>>>>

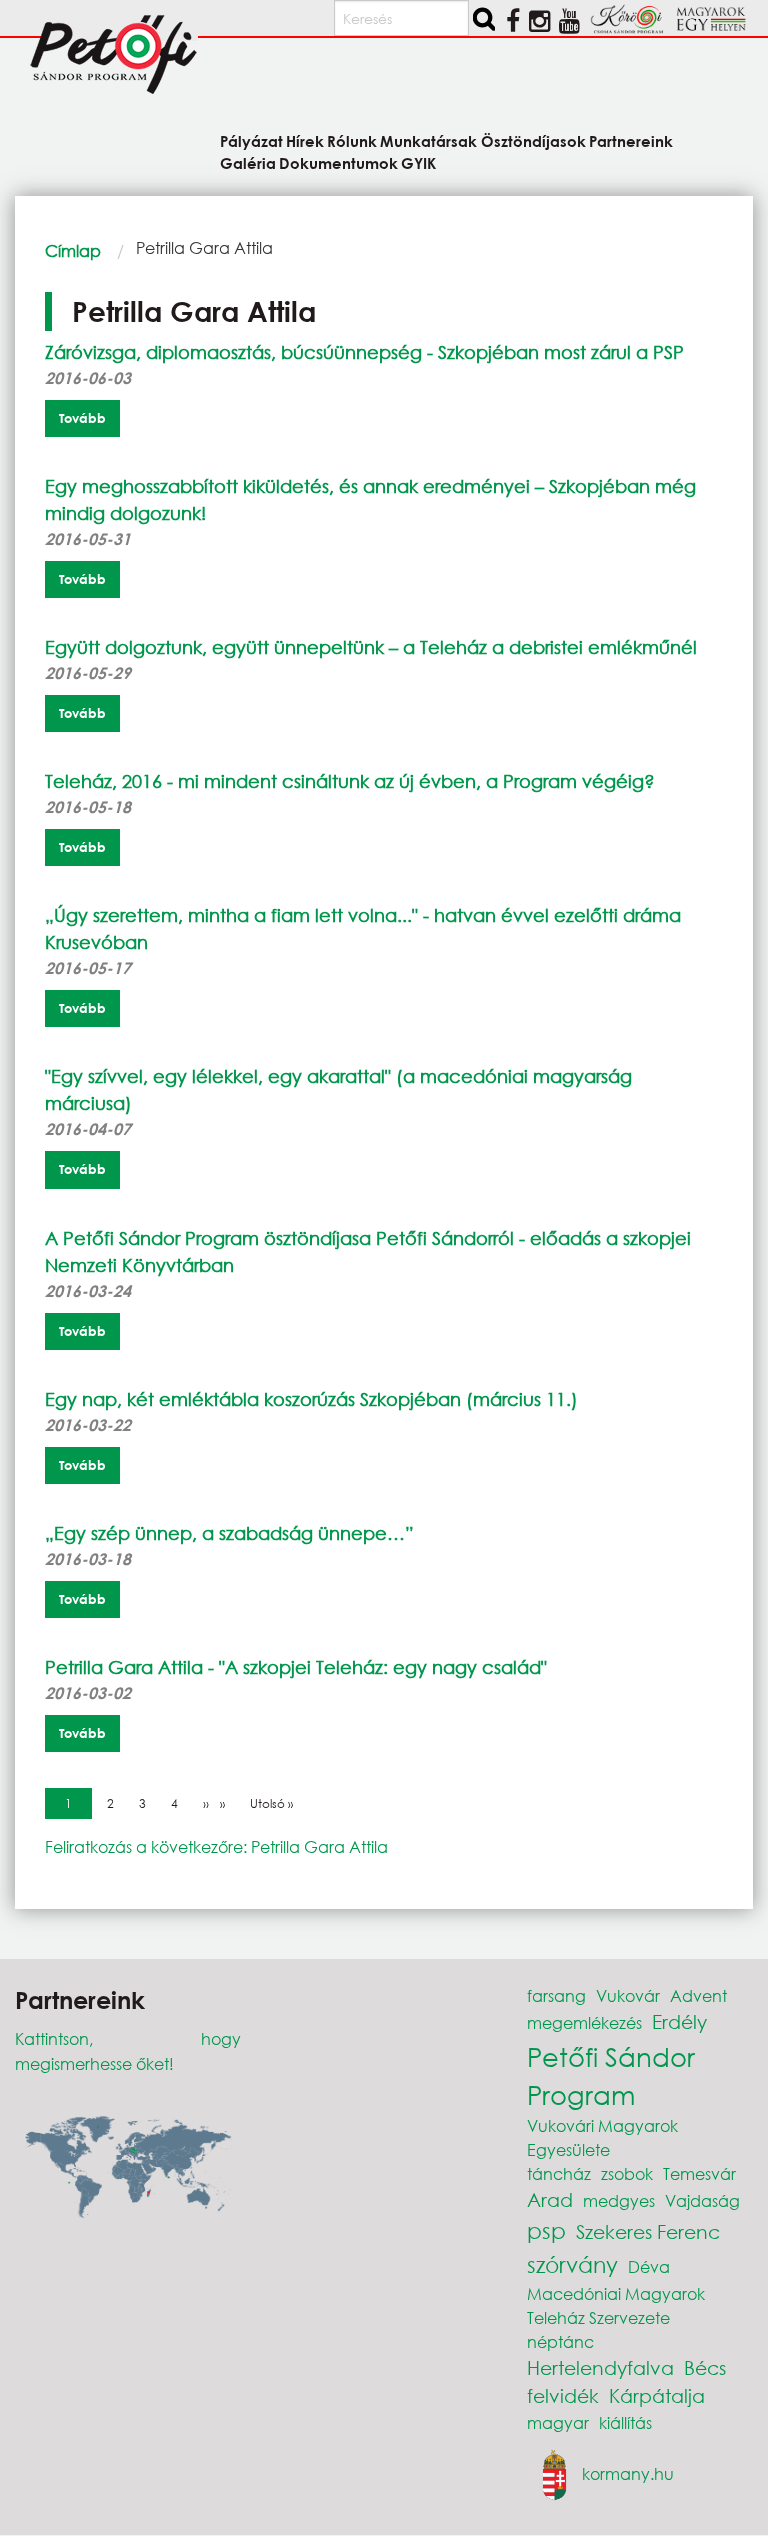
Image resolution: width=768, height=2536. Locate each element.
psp (546, 2230)
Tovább (82, 418)
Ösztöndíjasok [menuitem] (533, 140)
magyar (558, 2422)
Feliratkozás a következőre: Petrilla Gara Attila (216, 1846)
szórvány (572, 2264)
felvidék (563, 2395)
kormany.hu (628, 2473)
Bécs (705, 2367)
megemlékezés (584, 2022)
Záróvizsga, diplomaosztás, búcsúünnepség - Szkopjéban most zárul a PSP (364, 352)
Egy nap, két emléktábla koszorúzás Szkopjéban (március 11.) (311, 1399)
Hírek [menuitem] (305, 140)
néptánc (560, 2341)
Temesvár (699, 2173)
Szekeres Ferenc (648, 2231)
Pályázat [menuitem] (251, 140)
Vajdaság (702, 2200)
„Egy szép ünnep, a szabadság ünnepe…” (229, 1533)
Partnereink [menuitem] (631, 140)
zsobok (627, 2173)
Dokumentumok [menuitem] (338, 162)
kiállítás (625, 2422)
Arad (550, 2199)
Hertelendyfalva (600, 2367)
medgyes (619, 2200)
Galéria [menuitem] (248, 162)
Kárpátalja (657, 2395)
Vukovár (628, 1995)
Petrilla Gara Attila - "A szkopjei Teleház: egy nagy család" (296, 1667)
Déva (649, 2266)
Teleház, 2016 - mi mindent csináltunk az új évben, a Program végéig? (350, 781)
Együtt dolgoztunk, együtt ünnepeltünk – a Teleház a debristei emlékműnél (371, 647)
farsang (556, 1995)
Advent (698, 1995)
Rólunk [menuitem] (352, 140)
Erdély (679, 2021)
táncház (559, 2173)
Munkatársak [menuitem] (428, 140)
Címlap (73, 250)
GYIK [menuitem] (418, 162)
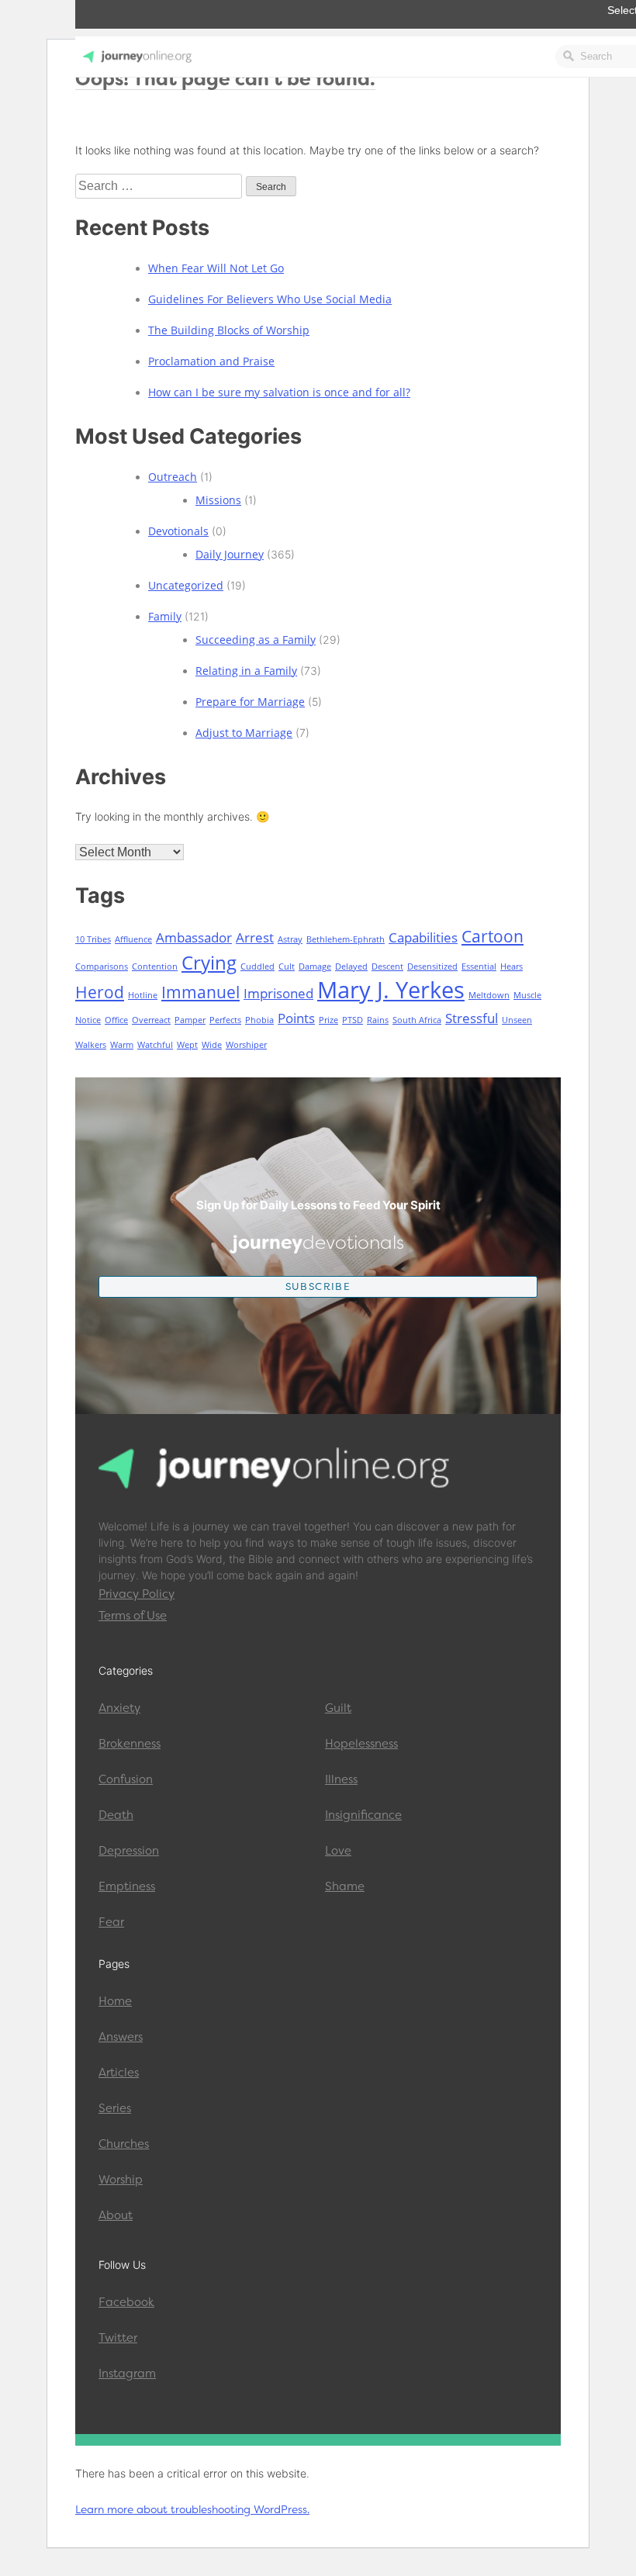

<<<<

▶ _YOUR GOAL_: Tally the lines above that contain the word "Petrilla", and reply with only the number.

▶ _SOLUTION_: 2